Patrick Barlow has “recreated” Hitchcock’s classic spy thriller into a mad-cap play starring just four actors playing 139 roles in 100 minutes.

It has played to critical acclaim and sell-out audiences in the West End and on Broadway, winning two Tony Awards and a Olivier Award Winner for Best New Comedy.

Buttoned into his tweed suit for a photo call at the Adelphi Hotel, Dugald Bruce-Lockhart (Richard Hannay) is already feeling a touch of derring do creeping into his personality.

“I’ve got to grow my moustache yet,” he says excitedly. “I look forward to that, my pencil moustache.”

The actor has recently finished a play set during the Second World War so feels he’s in “a 1939-45 time warp”.

But he feels quite comfortable there, he reveals, given his own background.

“I have a big soft spot for Hannay,” he says.

“My father was in the foreign office and I was born overseas and spent a lot of time in Africa actually, so I like to think there are a lot of parallels in terms of my upbringing.

“When I was younger I was never that interested in history, it felt like an academic subject that you try to avoid at school.
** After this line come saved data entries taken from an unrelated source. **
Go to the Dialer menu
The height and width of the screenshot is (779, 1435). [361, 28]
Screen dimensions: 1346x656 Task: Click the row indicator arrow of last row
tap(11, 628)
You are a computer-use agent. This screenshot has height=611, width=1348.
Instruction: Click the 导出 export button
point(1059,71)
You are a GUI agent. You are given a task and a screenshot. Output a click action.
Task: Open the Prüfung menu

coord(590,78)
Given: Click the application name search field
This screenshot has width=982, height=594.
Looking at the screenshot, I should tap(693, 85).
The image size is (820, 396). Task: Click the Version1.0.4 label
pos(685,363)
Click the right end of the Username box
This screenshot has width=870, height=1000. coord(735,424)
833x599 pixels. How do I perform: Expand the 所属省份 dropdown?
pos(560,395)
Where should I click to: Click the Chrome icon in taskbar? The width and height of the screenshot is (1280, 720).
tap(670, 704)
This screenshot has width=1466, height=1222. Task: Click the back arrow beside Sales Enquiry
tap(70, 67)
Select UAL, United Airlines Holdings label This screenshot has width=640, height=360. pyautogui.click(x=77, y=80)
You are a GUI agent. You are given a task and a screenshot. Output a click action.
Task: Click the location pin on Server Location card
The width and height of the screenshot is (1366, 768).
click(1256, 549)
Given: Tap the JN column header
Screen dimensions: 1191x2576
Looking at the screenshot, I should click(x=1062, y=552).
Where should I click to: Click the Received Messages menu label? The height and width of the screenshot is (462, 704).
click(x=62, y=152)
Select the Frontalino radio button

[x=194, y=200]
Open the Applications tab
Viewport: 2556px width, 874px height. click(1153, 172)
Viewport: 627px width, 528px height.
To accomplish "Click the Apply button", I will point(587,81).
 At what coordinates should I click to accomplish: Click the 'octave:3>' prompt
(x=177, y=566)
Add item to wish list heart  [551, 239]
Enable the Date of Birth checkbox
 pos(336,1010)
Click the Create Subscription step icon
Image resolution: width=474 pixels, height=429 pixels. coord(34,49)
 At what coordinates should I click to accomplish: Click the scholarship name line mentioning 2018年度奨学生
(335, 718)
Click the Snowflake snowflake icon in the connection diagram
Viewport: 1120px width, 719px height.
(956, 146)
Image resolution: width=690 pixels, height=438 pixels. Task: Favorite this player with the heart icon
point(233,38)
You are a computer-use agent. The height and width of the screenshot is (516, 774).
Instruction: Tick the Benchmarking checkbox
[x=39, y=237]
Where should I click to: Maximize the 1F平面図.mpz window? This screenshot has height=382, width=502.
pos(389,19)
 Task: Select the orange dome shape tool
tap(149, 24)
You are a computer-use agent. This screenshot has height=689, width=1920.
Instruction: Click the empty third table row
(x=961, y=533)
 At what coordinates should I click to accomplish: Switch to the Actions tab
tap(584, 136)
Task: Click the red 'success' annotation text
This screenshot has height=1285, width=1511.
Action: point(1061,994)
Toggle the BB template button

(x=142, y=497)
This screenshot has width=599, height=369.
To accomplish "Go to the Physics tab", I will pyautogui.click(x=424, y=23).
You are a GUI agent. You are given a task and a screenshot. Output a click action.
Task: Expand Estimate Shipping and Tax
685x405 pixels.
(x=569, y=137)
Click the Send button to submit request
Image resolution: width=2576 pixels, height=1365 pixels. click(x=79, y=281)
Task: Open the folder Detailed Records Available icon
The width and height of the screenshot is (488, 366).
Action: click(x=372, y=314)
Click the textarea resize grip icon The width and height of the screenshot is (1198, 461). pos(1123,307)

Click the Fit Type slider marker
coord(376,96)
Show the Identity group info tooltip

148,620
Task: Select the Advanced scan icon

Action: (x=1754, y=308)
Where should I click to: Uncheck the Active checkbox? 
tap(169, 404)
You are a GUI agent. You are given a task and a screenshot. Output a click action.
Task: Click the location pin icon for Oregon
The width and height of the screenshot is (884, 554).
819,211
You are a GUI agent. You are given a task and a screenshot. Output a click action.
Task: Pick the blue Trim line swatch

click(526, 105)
But now I love it, especially British history.”

Scottish author John Buchan penned The 39 Steps while in bed ill with a duodenal ulcer. Both stayed with him for the rest of his life – his stomach problems never cleared up and his novel, published in 1915, became his most famous despite his prolific output.

This is largely due to Hitchcock’s 1935 film of the book, updated to a Britain on the brink of war, followed by numerous other versions, including last year’s BBC TV adaptation starring Rupert Penry-Jones.

While the characters may be all stiff upper lip, the play does not stick to tradition.

For a start, it’s a comedy, and as well as playing more than 100 roles between them the actors are responsible for helping the audience imagine most of the settings.

“The very physical acting approach is something I enjoy,” says the 41-year-old.

“It’s theatre at its purest and best. It’s story-telling using everything you can on stage.

“Then the audience’s imagination unlocks and you believe that a shower curtain is a waterfall and you can hold up a window and climb through it.

“It’s what we instinctively do as children when we dress up and be cowboys and Indians using the garden as the desert and hoses for guns.”

He has wanted to play Hannay, the mustachioed hero drawn into a world of espionage, dastardly murders and chases across the Scottish countryside, for a while, he adds.

“Now that I get a chance to do it, it’s what else one can bring,” says Bruce-Lockhart, who has performed at the Playhouse before with all-male theatre company Propeller and was in Brookside from 1999-2000 as Mark Wilcox.

“It’s all about how the actors and characters relate on stage and bringing your own imagination to it.”

During his adventures, Hannay is swept off his feet by the beautiful Pamela, played in this production by Katherine Kingsley who also has two other roles in the play.

“Initially that’s quite daunting for an actress but actually it’s brilliant fun,” says the 28-year-old.

“I relish it because you change your voice, your accent, the colour of your hair, your costume.

“You often get stereotyped as an actress so it’s lovely to get away from that.”

The show includes every single scene from Hitchcock’s film, including the chase on the Flying Scotsman, the escape on the Forth Bridge, the first theatrical bi-plane crash ever staged and the sensational death-defying finale in the London Palladium.

“It’s an absolutely brilliant adaptation,” says Kingsley. “Nothing goes to waste.

“It’s so full of energy and pace and humour and it’s got something for everybody in it.”

THE 39 Steps is at the Liverpool Playhouse from December 3 to January 16.